The generation of genetically modified animal models is a valuable tool to deepen scientific and medical knowledge of neurodegenerative diseases. Leigh syndrome associated with cytochrome C oxidase (COX) deficiency is an early onset, fatal mitochondrial encephalopathy characterized by neurodevelopmental regression and brain stem and basal ganglia lesions, frequently caused by mutations in the Surf1 gene, a nuclear gene that encodes a mitochondrial protein involved in COX assembly. The animal models of LS generated so far (Drosophila, Zebrafish, Mouse) fail to recapitulate simultaneously the human pathological and biochemical phenotype. In this thesis, we present the generation and the descriptive characterization of the first large animal model (swine) of Leigh Syndrome (LS), a well-characterized mitochondrial-derived ND. Since the complete and reliable sequence of swine Surf1 gene was not annotated in public databases, we sequenced the whole swine Surf1 gene to customize our genetic tools and precisely edit swine genome.

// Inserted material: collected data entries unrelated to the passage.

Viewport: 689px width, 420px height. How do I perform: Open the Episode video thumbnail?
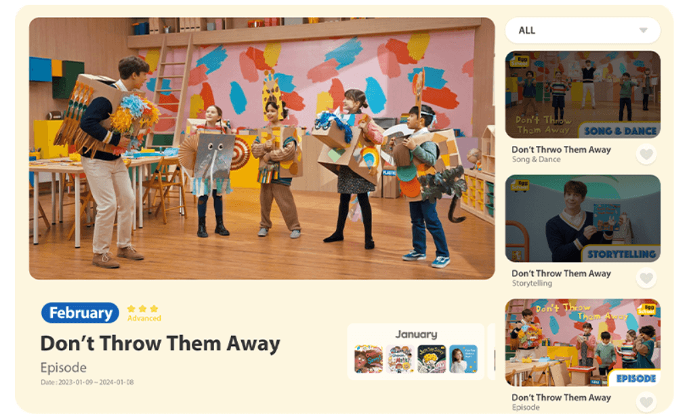(583, 343)
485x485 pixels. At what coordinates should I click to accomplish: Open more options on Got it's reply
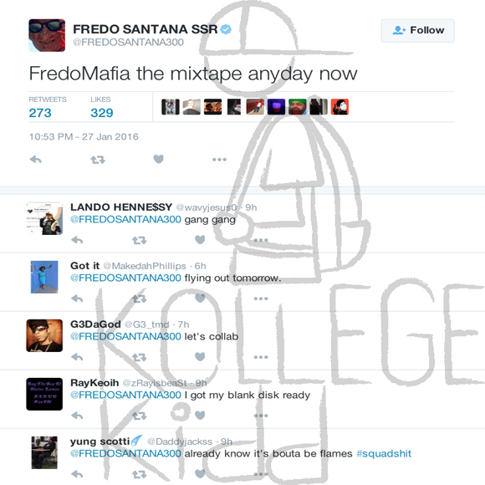pos(261,299)
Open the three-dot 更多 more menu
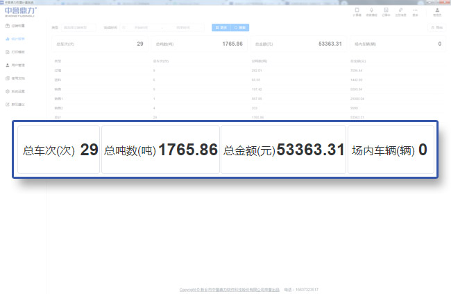The image size is (451, 298). tap(415, 12)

To this purpose, we used the most recent genetic engineering technologies in terms of site-specific nucleases, as TALENs and CRISPR/Cas9, associated to a homologous recombination-based (HR) vector, to target swine Surf1 gene and generate an exon-specific double-strand break in order to knock out gene activity and thus reproduce null mutations reported in most human patients. Knockout (KO) and heterozygous animals were finally generated through Somatic Cell Nuclear Transfer (SCNT). A significant number of KO and heterozygous animals was generated and characterized, from both a clinical and a biochemical point of view. Surf1 KO animals exhibited an early lethal pathology onset, whereas heterozygous animals were completely comparable to wild type individuals. In conclusion, we successfully generated a Surf1 KO swine model, which needs to be further analysed as a promising tool to unveil the effective roles of Surf1 protein in metabolic pathways, in particular highlighting the perinatal period as a crucial moment.